Hundreds of masked protesters broke in through the rear of LegCo on Monday evening, smashing through glass doors and prising open metal shutters hours after occupying major thoroughfares in Admiralty. The interior was vandalised at around midnight, with furniture overturned and graffiti spray-painted onto walls. Police deployed tear gas to clear the surrounding roads shortly after as the remaining protesters poured out of the building.
The incident coincided with the end of a separate, largely peaceful July 1 democracy march which took place on the 22nd anniversary of the city’s 1997 Handover.
Hong Kong police said officers from the Organised Crime and Triad Bureau and the Identification Bureau, working with government chemists, arrived at the building on Wednesday to collect evidence: “Police will bring the culprits to justice,” the statement read.
LegCo President Andrew Leung told reporters on Tuesday that the parliament would not hold meetings for the next two weeks as repair works would likely take some time.
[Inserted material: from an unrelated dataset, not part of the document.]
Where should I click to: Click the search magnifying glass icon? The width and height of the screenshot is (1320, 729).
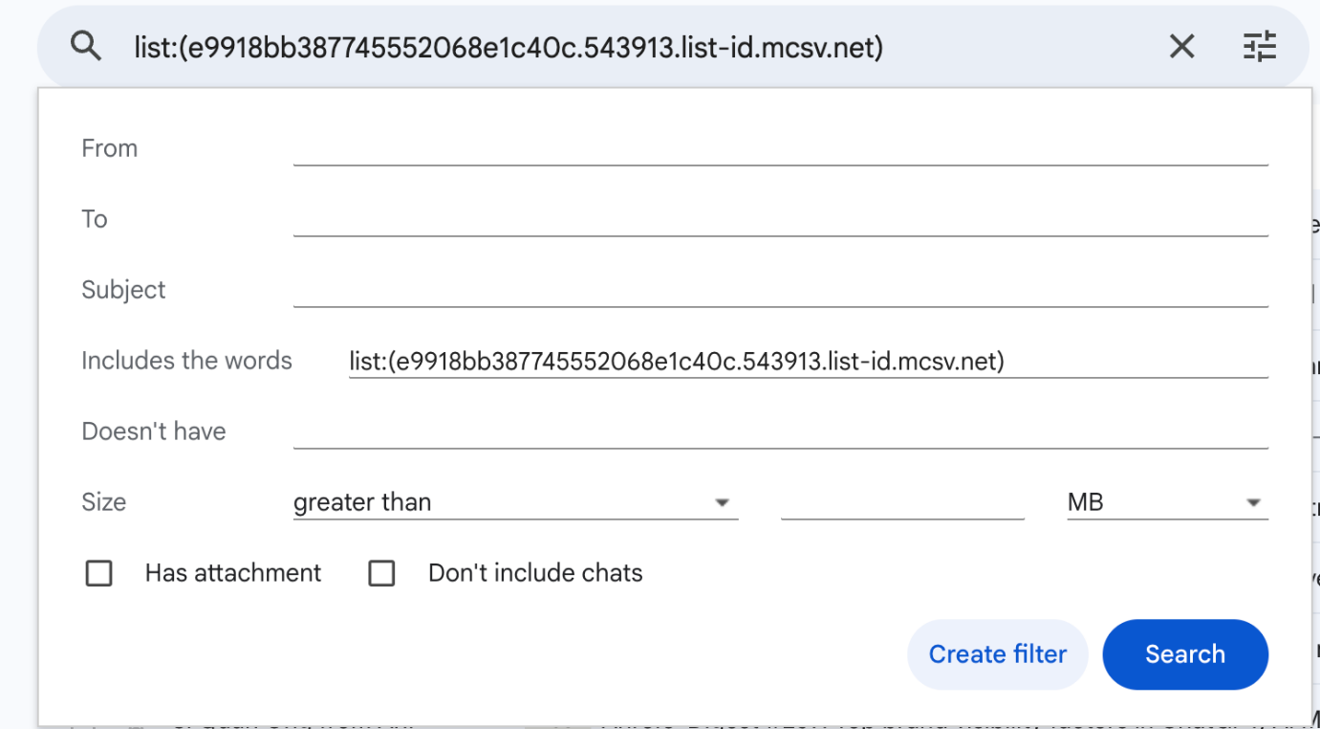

He added that security, electrical and fire safety systems had been damaged during the siege, though no security guards were injured.
The political crisis over the government’s reviled extradition bill has deepened over months of mass protests, which have morphed into a wider display of discontent over dwindling freedoms, calls for democracy, and alleged police misconduct relating to the use of crowd control weapons on June 12. The bill was suspended on June 15, but not axed.
Chief Executive Carrie Lam condemned the protesters’ actions on Monday as extremely violent saying the government would hold those responsible to account.